> [Directions for this task]: Reproduce the entries starting at the line that contains "Task: Click 使用变量 link beside 包名" and ending at the line that contains "click(x=61, y=32)", leaving out the pictures.

Stored records

————

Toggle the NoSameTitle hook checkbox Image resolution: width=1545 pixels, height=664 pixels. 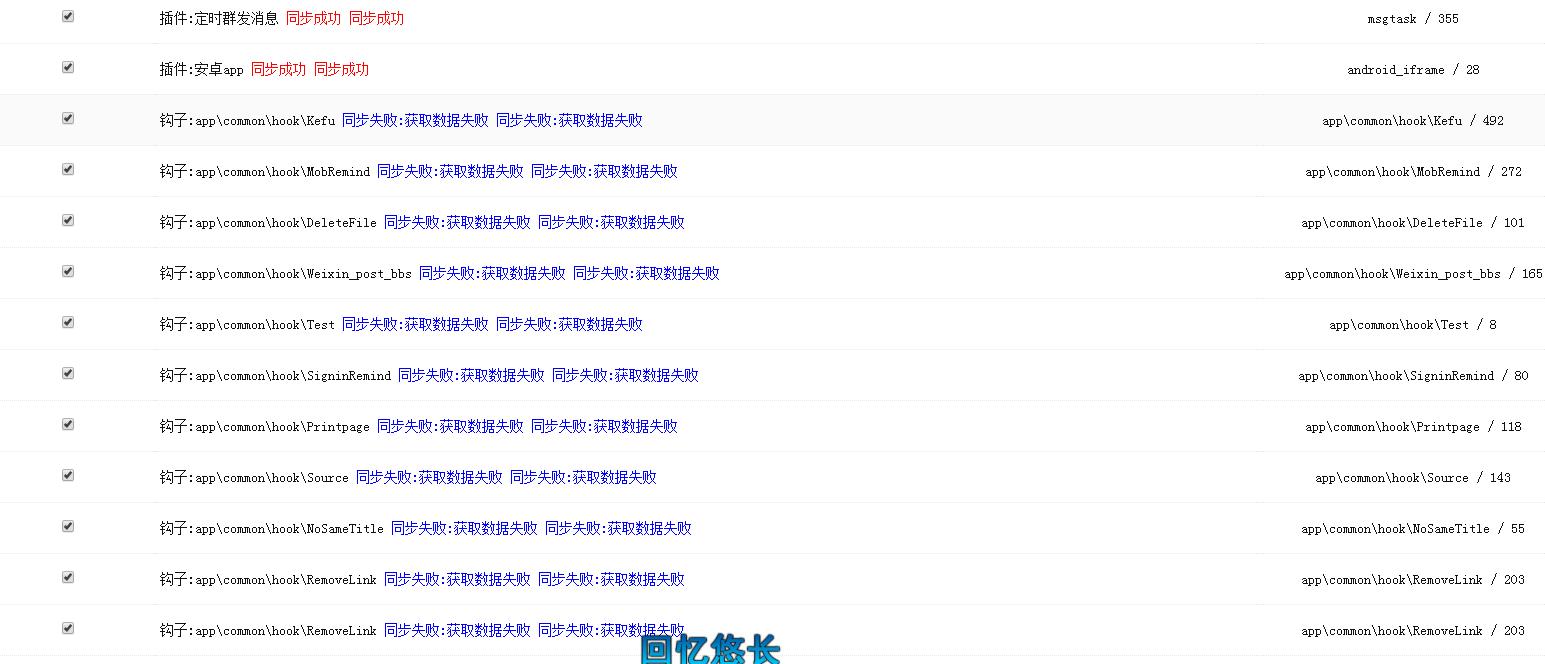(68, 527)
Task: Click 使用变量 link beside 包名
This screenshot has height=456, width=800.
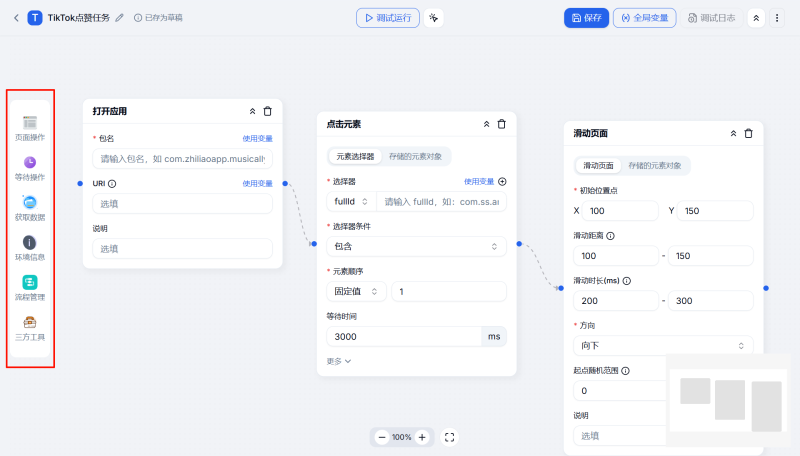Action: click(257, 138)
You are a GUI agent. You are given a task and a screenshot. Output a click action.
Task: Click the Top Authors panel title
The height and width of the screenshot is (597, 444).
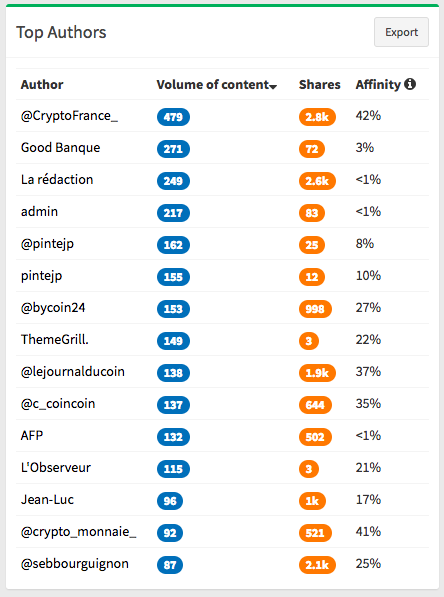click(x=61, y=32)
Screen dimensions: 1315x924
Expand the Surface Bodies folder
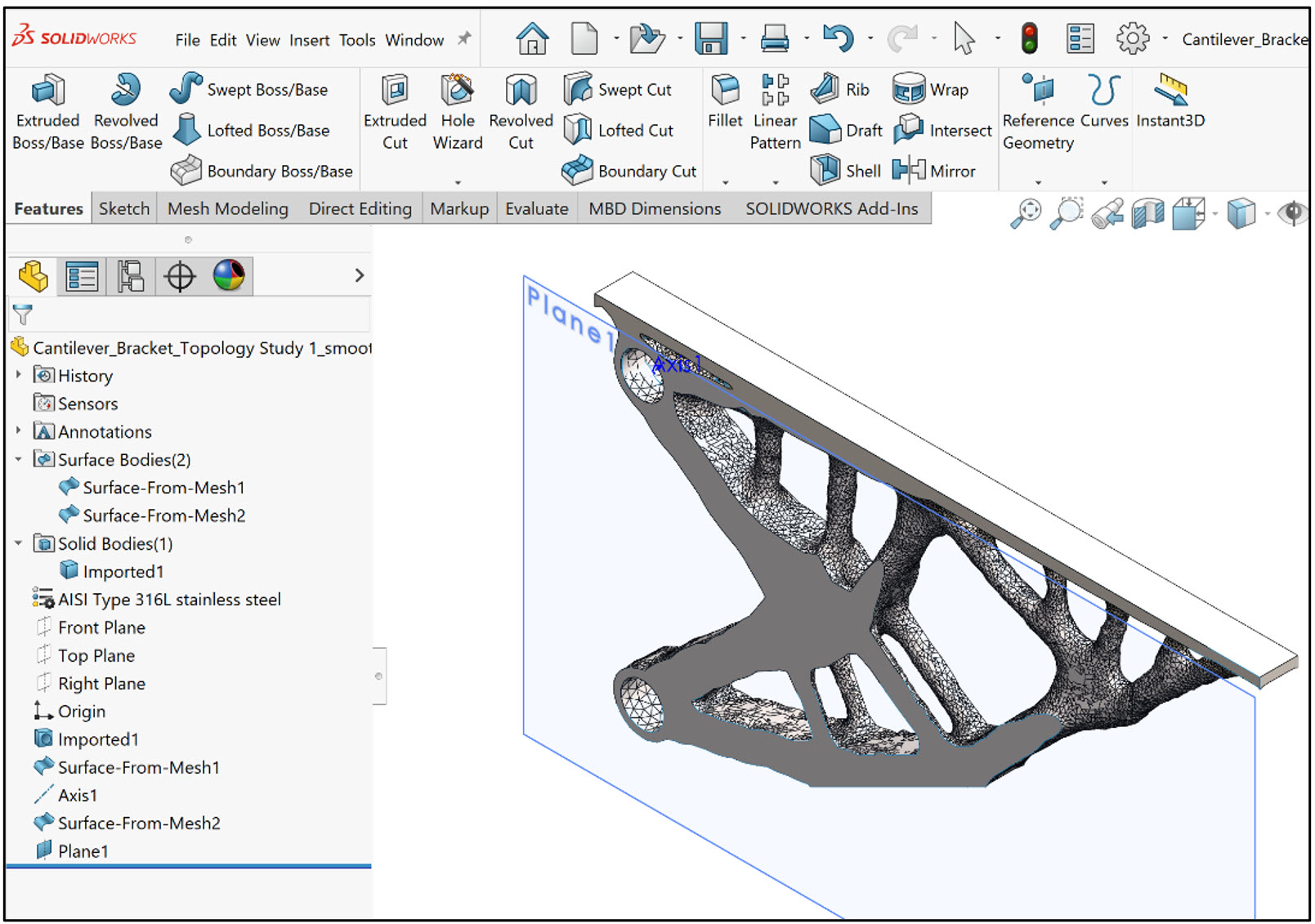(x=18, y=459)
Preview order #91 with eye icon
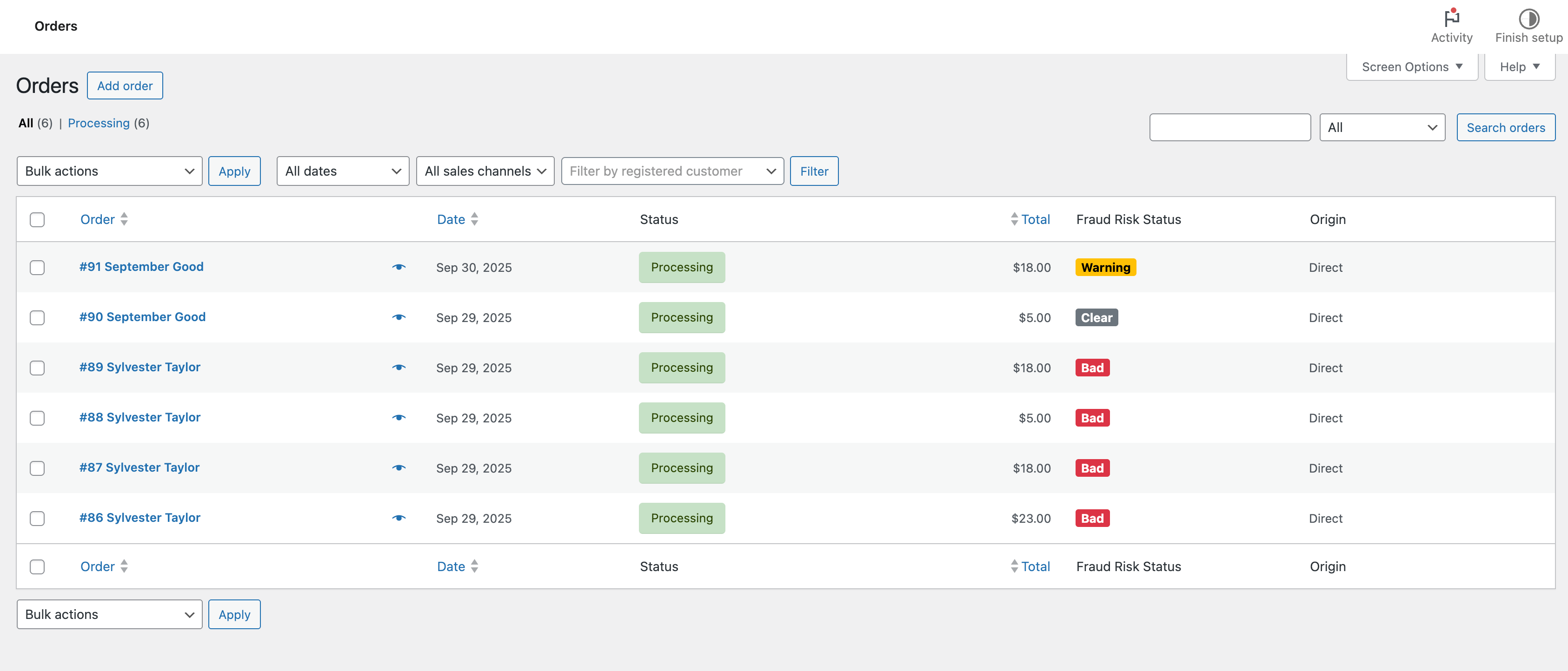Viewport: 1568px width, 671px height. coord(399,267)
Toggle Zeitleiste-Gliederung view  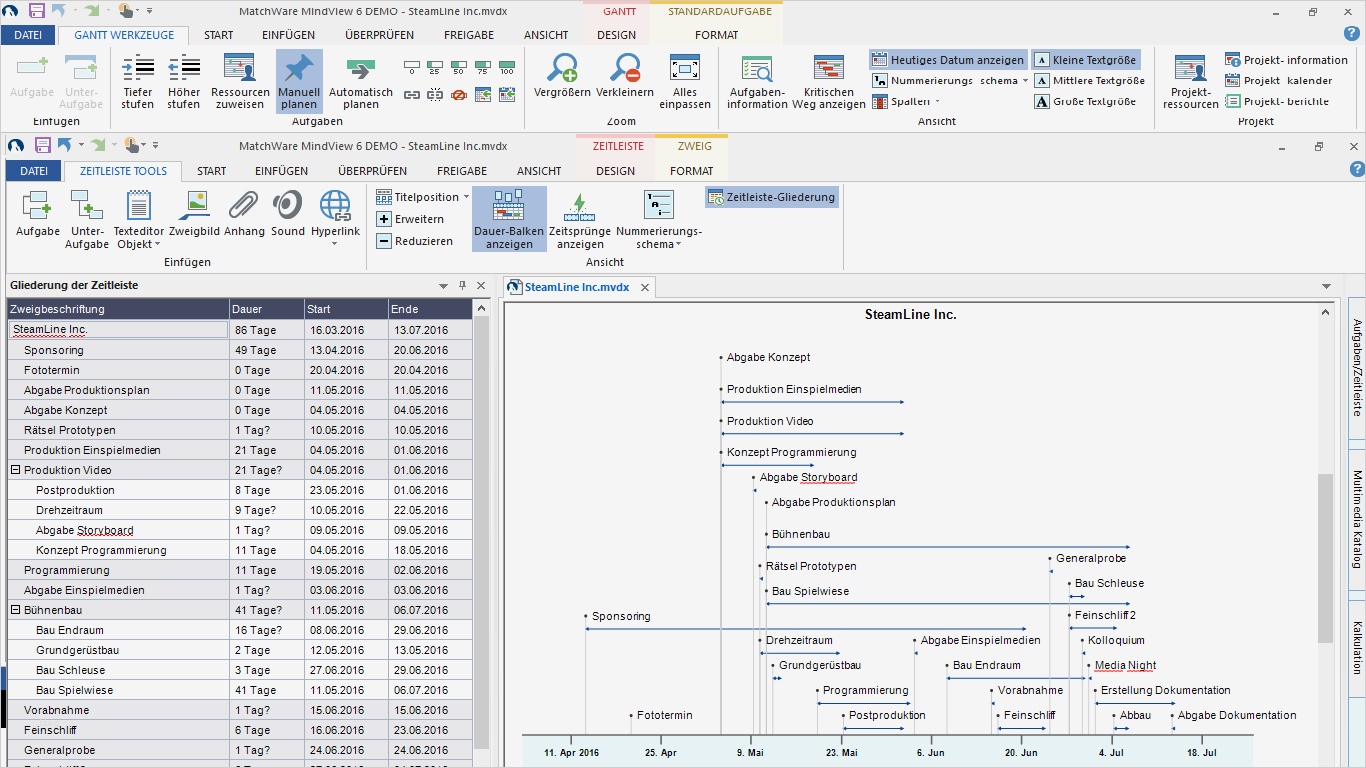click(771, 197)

————

> [Written answer]:
Task: Click 使用变量 link beside 包名
This screenshot has height=456, width=800.
Action: click(257, 138)
You are a GUI agent. You are given a task and a screenshot. Output a click action.
Task: Click the Top Authors panel title
The height and width of the screenshot is (597, 444).
click(x=61, y=32)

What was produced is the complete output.